===== Provided text =====

Newsgroups: news.software.b
Path: utzoo!henry
From: henry@utzoo.uucp (Henry Spencer)
Subject: Re: Lots of dups
Message-ID: <1989Oct26.164042.4692@utzoo.uucp>
Organization: U of Toronto Zoology
References: <1989Oct25.164024.14894@ctr.columbia.edu> <1989Oct25.205129.16397@brutus.cs.uiuc.edu>
Date: Thu, 26 Oct 89 16:40:42 GMT

In article <1989Oct25.205129.16397@brutus.cs.uiuc.edu> coolidge@cs.uiuc.edu writes:
>>I run a Cnews machine with a few high-speed (NNTP) feeds.  My problem is that
>>two of them have excessive (> 80%) duplication.
>
>The problem is that with REALLY fast feeds, even processing articles
>once a minute is not fast enough. The problem lies in nntpd accepting
>multiple copies because the queue hasn't been run yet...

The fundamental problem, however, goes even deeper.  There are two inherently
conflicting desires:

1. Minimum processing latency, so that an article which has arrived is known
	as soon as possible, e.g. so that it need not be brought in again.
	This pushes you towards processing individual articles the instant
	they show up.

2. Minimum processing overhead, so that machine resources devoted to news
	are minimized.  One major way of doing this -- one of C News's
	biggest performance wins over B News -- is to amortize setup and
	teardown overhead over multiple articles.  This means delaying
	processing until several articles can be run as a batch.

There is NO WAY to satisfy both of these desires simultaneously.  All you
can do is strike some sort of compromise, depending on your own priorities.

=====

## Objectives
a - Set down the part of the post on duplicate news articles starting with "In article <1989Oct25.205129.16397@brutus.cs.uiuc.edu>" and going on through "(> 80%) duplication.", word for word.
b - Take the post on duplicate news articles further, picking up after its final sentence.

===== Excerpted records =====

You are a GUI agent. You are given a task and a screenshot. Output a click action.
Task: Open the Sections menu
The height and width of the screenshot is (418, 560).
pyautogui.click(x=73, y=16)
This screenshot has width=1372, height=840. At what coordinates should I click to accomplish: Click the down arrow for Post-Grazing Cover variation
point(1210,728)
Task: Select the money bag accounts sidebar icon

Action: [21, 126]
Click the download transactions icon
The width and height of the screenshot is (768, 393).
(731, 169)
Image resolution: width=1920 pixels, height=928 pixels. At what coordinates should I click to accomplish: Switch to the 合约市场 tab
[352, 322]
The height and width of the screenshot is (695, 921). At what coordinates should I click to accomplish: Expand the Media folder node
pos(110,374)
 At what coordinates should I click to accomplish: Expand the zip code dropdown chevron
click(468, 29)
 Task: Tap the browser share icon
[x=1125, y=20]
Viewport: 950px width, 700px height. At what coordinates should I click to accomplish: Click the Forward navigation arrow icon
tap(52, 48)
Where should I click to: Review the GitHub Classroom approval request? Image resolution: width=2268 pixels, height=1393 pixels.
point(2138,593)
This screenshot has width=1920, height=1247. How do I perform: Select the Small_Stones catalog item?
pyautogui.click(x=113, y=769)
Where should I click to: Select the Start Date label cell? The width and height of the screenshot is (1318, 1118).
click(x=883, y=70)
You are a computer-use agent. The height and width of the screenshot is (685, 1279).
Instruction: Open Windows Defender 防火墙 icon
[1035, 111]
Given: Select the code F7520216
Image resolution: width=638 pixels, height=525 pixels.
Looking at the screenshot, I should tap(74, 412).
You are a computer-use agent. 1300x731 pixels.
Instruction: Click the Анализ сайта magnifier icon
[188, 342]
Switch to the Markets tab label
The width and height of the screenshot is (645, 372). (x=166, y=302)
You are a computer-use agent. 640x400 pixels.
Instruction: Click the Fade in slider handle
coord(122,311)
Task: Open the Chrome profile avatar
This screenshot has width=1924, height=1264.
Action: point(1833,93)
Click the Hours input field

=====

## Answers for this exercise
a -
In article <1989Oct25.205129.16397@brutus.cs.uiuc.edu> coolidge@cs.uiuc.edu writes:
>>I run a Cnews machine with a few high-speed (NNTP) feeds.  My problem is that
>>two of them have excessive (> 80%) duplication.

b -
In particular, if you have very fast feeds and optimize for minimum overhead,
you will inevitably receive lots of articles more than once, although C News
will throw away the duplicates quite efficiently.  (I don't really see that
there is cause for great alarm about efficiently-discarded duplicates.)

C News is generally slanted towards minimum overhead, given our observation
that B News was increasingly eating our machines alive doing one article at
a time.

(Incidentally, the oft-seen suggestion of running relaynews as a daemon
doesn't really help very much.  An article is not really received until
it, its history-file line, and the update to the relevant active-file
line(s), are flushed out to disk.  Flushing data to disk is a big part
of the setup/teardown overhead.  If you do it once per article, the
overhead goes way up.  If you batch the disk flushing, you're back to
having a significant window in which the article has been received but
this fact is not universally and positively known yet.  The relaynews
daemon might be a net improvement, but it is *not* an escape from the
fundamental dilemma.)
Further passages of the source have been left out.